The rate for Black women in Texas is 80-100/100,000
The rate for Latina women is 20-40/100,000
These rates are significantly higher than for white women.
Infant mortality should be less than 6.0/1000 live births. However:
- DallasCounty: 6.6/1000 live births
- 5.1/1000 for white babies
- 10.7-11.7/1000 for Black babies
Low birth weight should be less than 8.0/1000. However:
- South Dallas has a very high rate of low birth weight categories
- 7.1/1000 for white babies in Texas
- 13.3/1000 for Black babies in Texas
- 5% of women in Dallas County had no prenatal care before giving birth. “This includes 6% of African-American, 4% of Latino and 2.4% of Caucasian births. Considering communities, percentages range from 7.6% in South Dallas to 2.1% in Outer NE Dallas who did not access prenatal care.”

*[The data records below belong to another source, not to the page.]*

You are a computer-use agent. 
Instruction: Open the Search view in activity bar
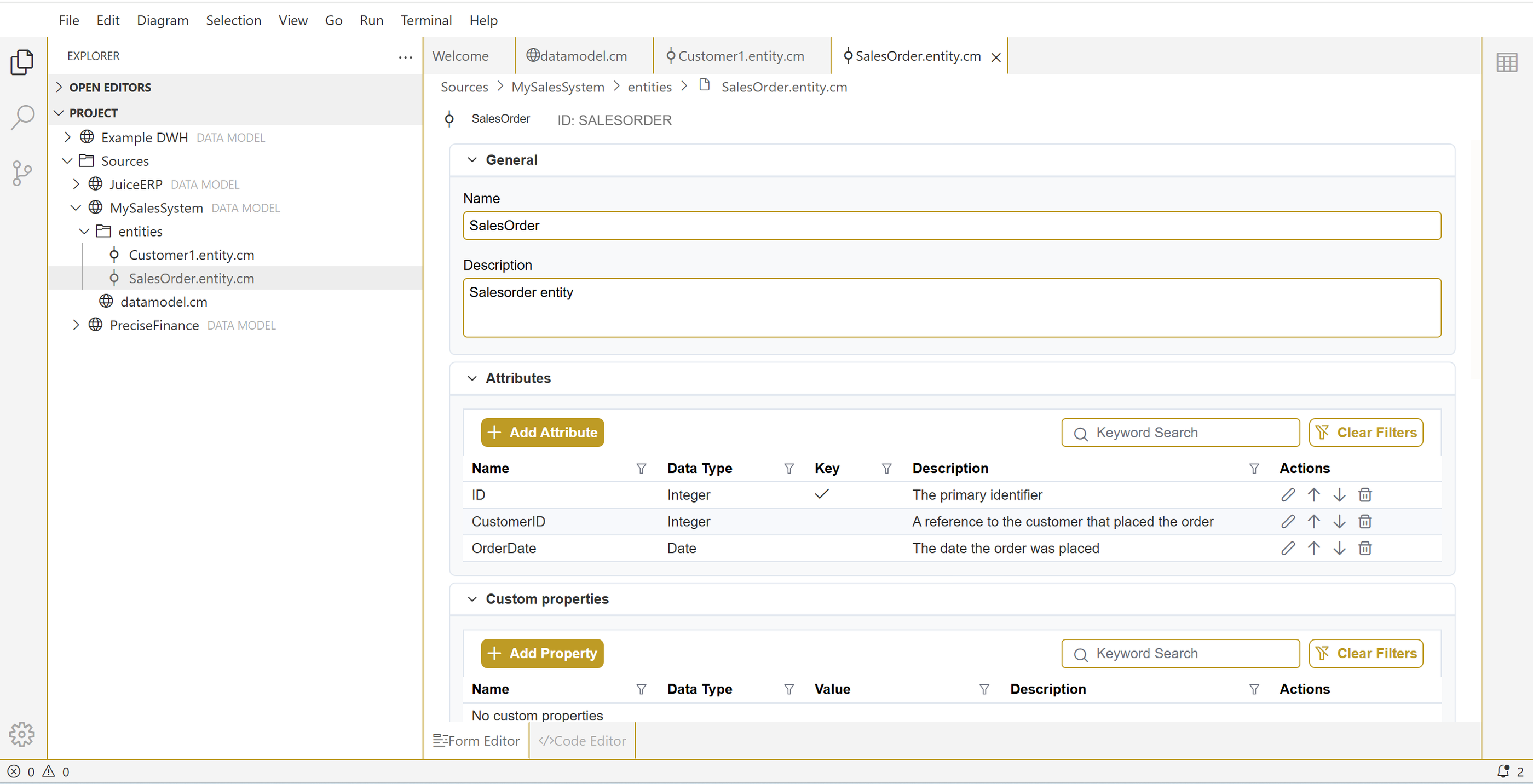click(22, 117)
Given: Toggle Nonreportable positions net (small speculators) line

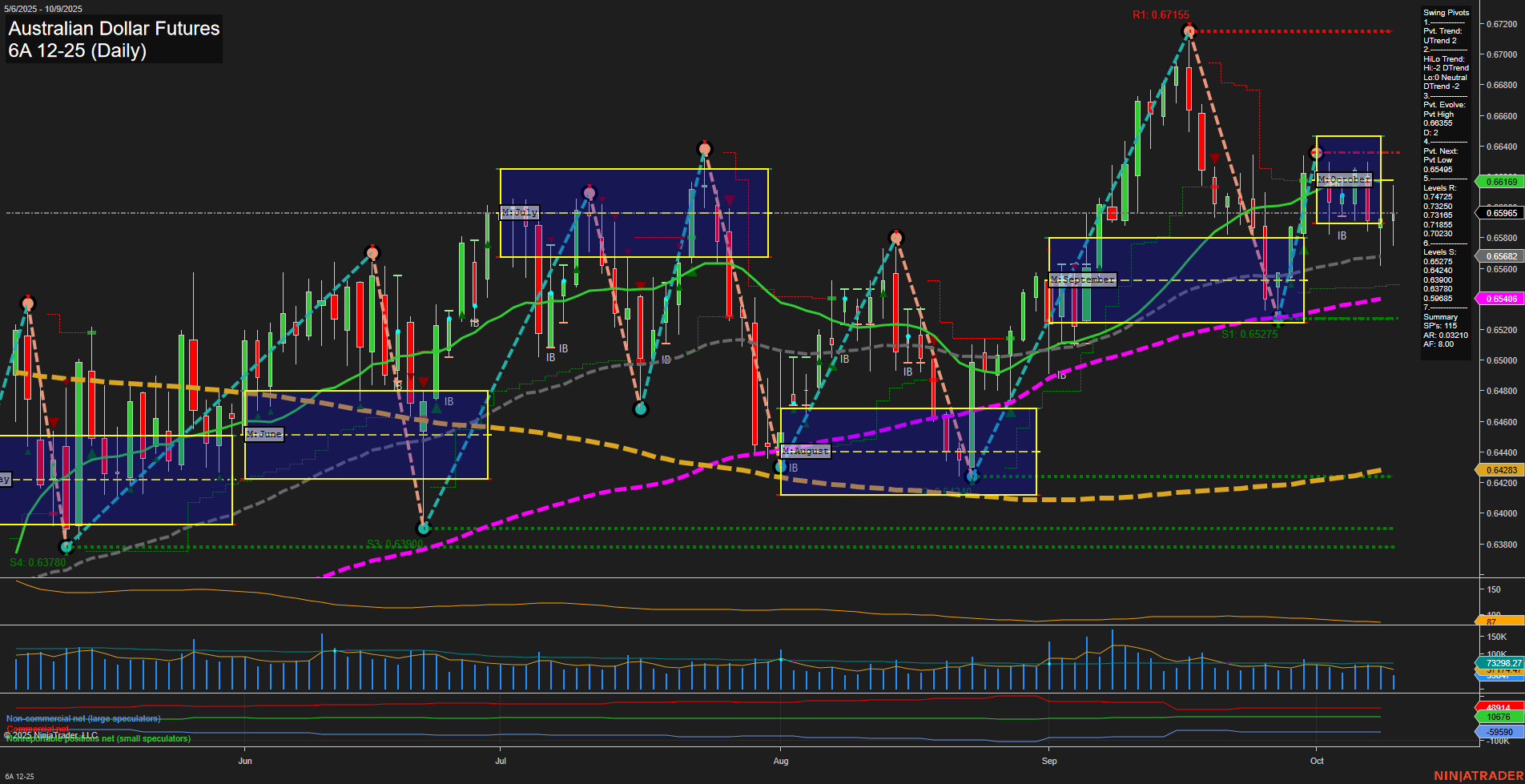Looking at the screenshot, I should point(97,738).
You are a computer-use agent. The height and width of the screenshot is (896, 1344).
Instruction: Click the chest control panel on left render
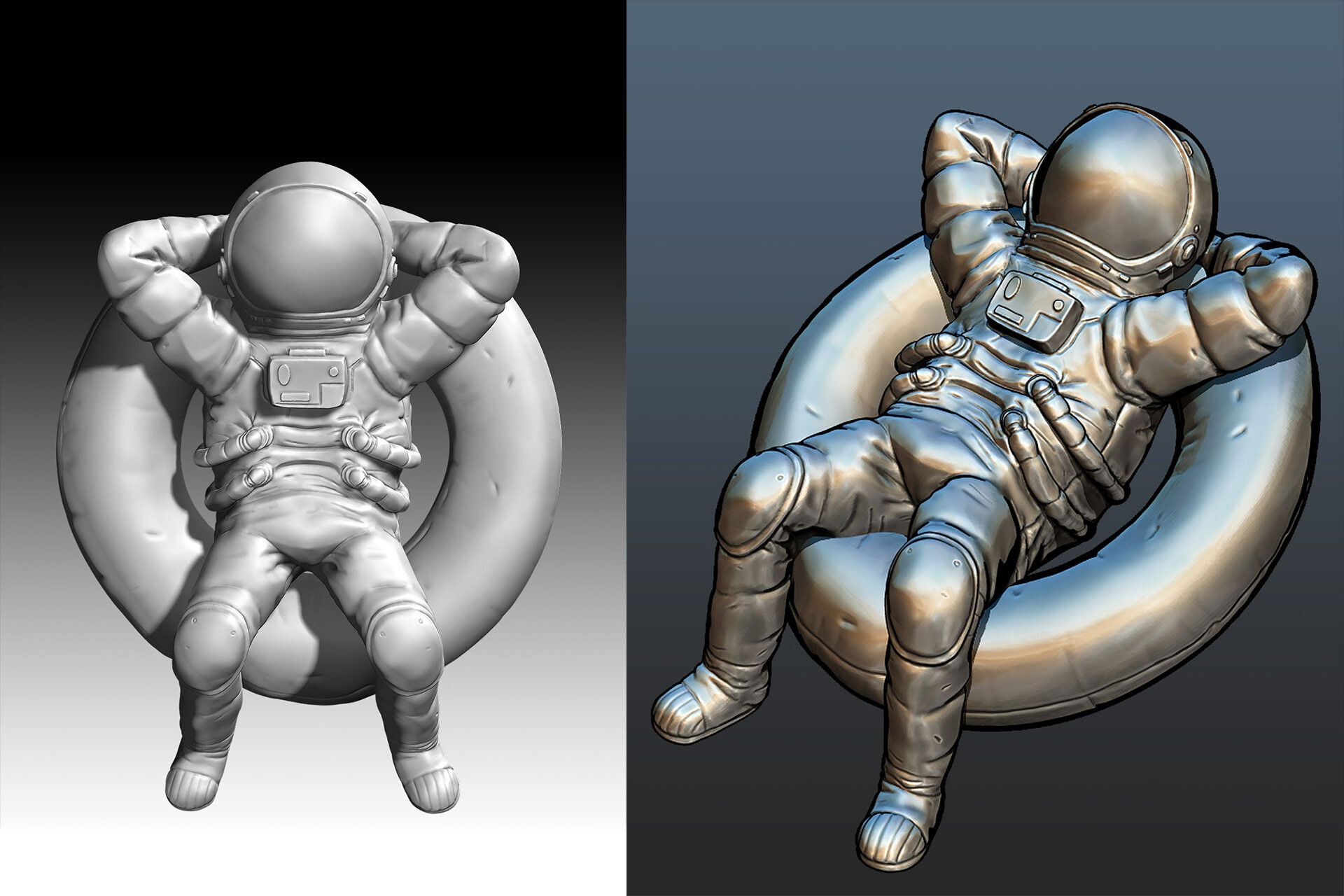coord(308,382)
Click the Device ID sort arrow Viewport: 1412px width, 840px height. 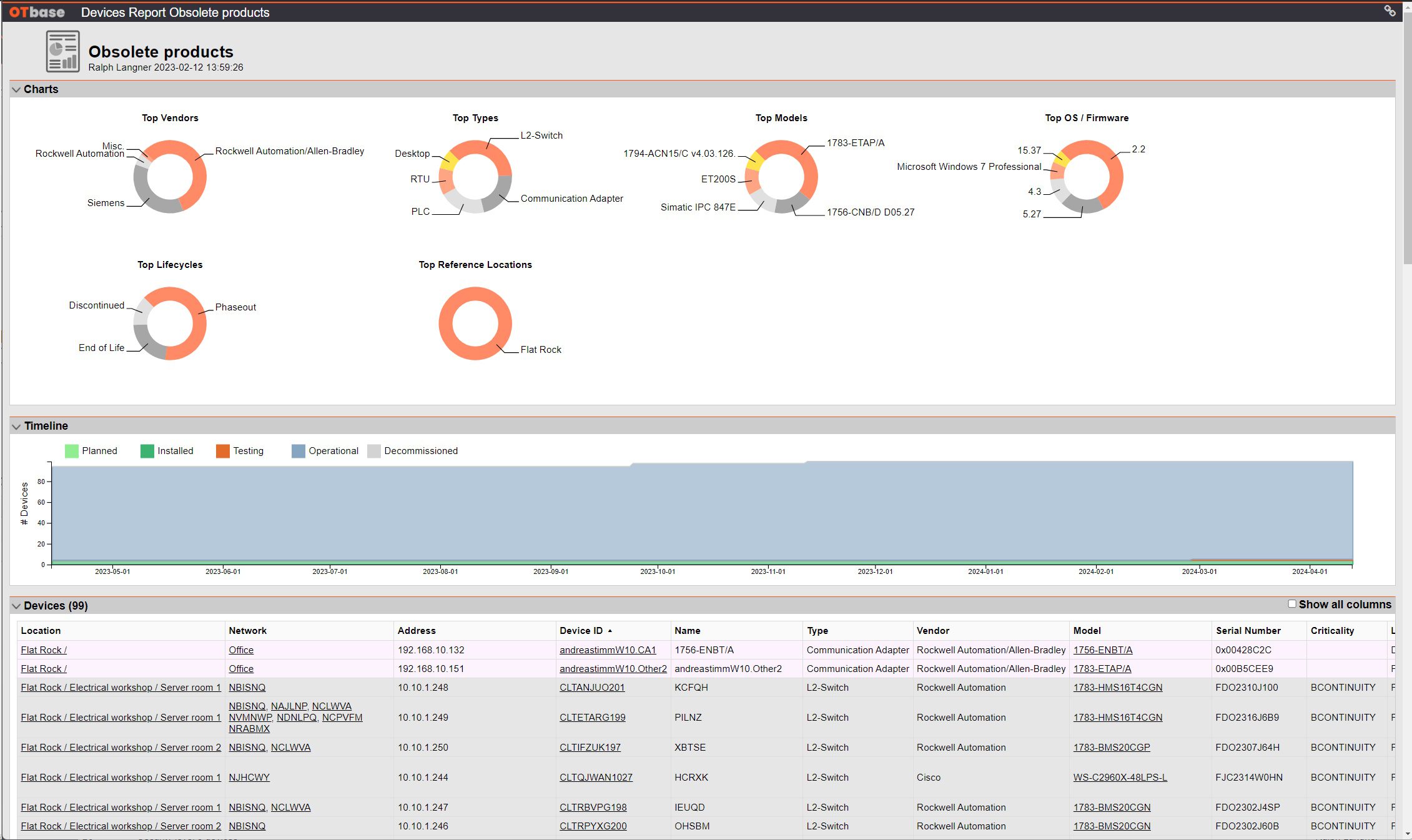point(610,631)
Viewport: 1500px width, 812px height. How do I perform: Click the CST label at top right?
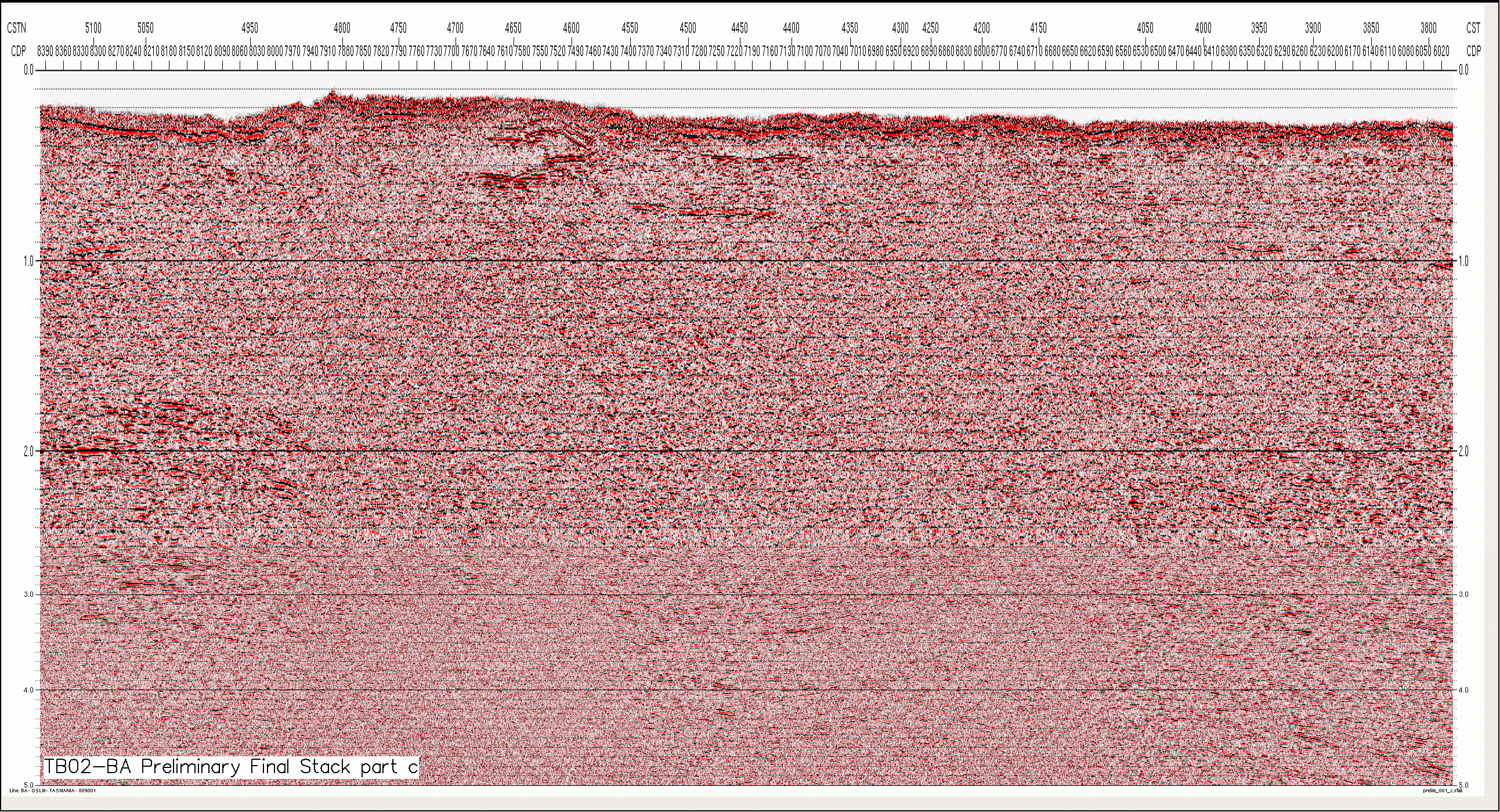click(x=1473, y=28)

- Only 35% of women in Dallas County have prenatal care in the first trimester
- Texas has one of the highest teen birth rates in the country at 41/1000, compared to the national rate of 27/1000. Only five other state have higher teen pregnancy rates.
- South Dallas has a teen pregnancy rate of 96-120/1000 for women age 15-19, the highest in the county. Initiatives to offer free birth control have been offered, but nothing else.